**WORK TO COMPLETE:** Extract all of the entries and give them again, word for word.

Stored items:
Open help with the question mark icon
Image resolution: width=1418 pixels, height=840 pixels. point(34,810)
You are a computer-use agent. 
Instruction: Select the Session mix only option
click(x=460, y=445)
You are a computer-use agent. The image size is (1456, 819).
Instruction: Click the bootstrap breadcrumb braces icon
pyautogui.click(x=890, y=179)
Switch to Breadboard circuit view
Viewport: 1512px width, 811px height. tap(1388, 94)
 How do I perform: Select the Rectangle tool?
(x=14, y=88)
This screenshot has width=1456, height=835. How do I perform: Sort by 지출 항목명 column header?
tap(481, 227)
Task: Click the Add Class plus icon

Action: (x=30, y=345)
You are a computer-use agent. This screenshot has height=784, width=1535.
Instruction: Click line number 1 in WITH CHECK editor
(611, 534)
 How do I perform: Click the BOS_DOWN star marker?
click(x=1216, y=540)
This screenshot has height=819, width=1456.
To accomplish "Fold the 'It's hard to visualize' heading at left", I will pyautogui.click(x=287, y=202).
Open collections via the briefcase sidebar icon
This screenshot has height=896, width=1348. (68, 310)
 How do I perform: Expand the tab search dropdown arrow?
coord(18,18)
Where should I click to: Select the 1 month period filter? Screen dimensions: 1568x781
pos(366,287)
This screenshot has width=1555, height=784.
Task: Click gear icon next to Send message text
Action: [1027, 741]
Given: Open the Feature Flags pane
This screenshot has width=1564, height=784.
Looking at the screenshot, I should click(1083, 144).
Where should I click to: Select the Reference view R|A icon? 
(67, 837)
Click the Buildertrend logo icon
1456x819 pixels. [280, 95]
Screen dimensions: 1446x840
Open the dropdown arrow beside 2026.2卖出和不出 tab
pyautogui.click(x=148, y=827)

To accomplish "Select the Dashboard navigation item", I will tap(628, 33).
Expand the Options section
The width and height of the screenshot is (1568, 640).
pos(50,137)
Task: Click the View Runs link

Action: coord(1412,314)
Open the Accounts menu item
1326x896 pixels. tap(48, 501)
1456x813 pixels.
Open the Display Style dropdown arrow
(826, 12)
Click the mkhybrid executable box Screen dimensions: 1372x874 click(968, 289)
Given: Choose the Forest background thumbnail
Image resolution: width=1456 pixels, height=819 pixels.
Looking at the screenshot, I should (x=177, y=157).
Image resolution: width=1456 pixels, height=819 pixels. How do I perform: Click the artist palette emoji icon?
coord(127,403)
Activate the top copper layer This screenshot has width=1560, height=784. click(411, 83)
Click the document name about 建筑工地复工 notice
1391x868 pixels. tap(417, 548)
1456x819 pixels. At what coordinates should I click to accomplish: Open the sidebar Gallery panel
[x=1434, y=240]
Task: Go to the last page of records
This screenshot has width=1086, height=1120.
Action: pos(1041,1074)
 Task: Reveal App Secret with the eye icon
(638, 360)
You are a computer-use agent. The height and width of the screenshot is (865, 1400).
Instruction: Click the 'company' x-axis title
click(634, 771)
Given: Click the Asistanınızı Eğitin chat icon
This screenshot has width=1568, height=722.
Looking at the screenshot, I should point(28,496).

**OUTPUT BELOW:**
Open help with the question mark icon
Image resolution: width=1418 pixels, height=840 pixels. point(34,810)
You are a computer-use agent. 
Instruction: Select the Session mix only option
click(x=460, y=445)
You are a computer-use agent. The image size is (1456, 819).
Instruction: Click the bootstrap breadcrumb braces icon
pyautogui.click(x=890, y=179)
Switch to Breadboard circuit view
Viewport: 1512px width, 811px height. tap(1388, 94)
 How do I perform: Select the Rectangle tool?
(x=14, y=88)
This screenshot has width=1456, height=835. How do I perform: Sort by 지출 항목명 column header?
tap(481, 227)
Task: Click the Add Class plus icon

Action: (x=30, y=345)
You are a computer-use agent. This screenshot has height=784, width=1535.
Instruction: Click line number 1 in WITH CHECK editor
(611, 534)
 How do I perform: Click the BOS_DOWN star marker?
click(x=1216, y=540)
This screenshot has height=819, width=1456.
To accomplish "Fold the 'It's hard to visualize' heading at left", I will pyautogui.click(x=287, y=202).
Open collections via the briefcase sidebar icon
This screenshot has height=896, width=1348. (68, 310)
 How do I perform: Expand the tab search dropdown arrow?
coord(18,18)
Where should I click to: Select the 1 month period filter? Screen dimensions: 1568x781
pos(366,287)
This screenshot has width=1555, height=784.
Task: Click gear icon next to Send message text
Action: [1027, 741]
Given: Open the Feature Flags pane
This screenshot has width=1564, height=784.
Looking at the screenshot, I should click(1083, 144).
Where should I click to: Select the Reference view R|A icon? 
(67, 837)
Click the Buildertrend logo icon
1456x819 pixels. [280, 95]
Screen dimensions: 1446x840
Open the dropdown arrow beside 2026.2卖出和不出 tab
pyautogui.click(x=148, y=827)

To accomplish "Select the Dashboard navigation item", I will tap(628, 33).
Expand the Options section
The width and height of the screenshot is (1568, 640).
pos(50,137)
Task: Click the View Runs link

Action: coord(1412,314)
Open the Accounts menu item
1326x896 pixels. tap(48, 501)
1456x813 pixels.
Open the Display Style dropdown arrow
(826, 12)
Click the mkhybrid executable box Screen dimensions: 1372x874 click(968, 289)
Given: Choose the Forest background thumbnail
Image resolution: width=1456 pixels, height=819 pixels.
Looking at the screenshot, I should (x=177, y=157).
Image resolution: width=1456 pixels, height=819 pixels. How do I perform: Click the artist palette emoji icon?
coord(127,403)
Activate the top copper layer This screenshot has width=1560, height=784. click(411, 83)
Click the document name about 建筑工地复工 notice
1391x868 pixels. tap(417, 548)
1456x819 pixels. At what coordinates should I click to accomplish: Open the sidebar Gallery panel
[x=1434, y=240]
Task: Go to the last page of records
This screenshot has width=1086, height=1120.
Action: pos(1041,1074)
 Task: Reveal App Secret with the eye icon
(638, 360)
You are a computer-use agent. The height and width of the screenshot is (865, 1400).
Instruction: Click the 'company' x-axis title
click(634, 771)
Given: Click the Asistanınızı Eğitin chat icon
This screenshot has width=1568, height=722.
Looking at the screenshot, I should point(28,496).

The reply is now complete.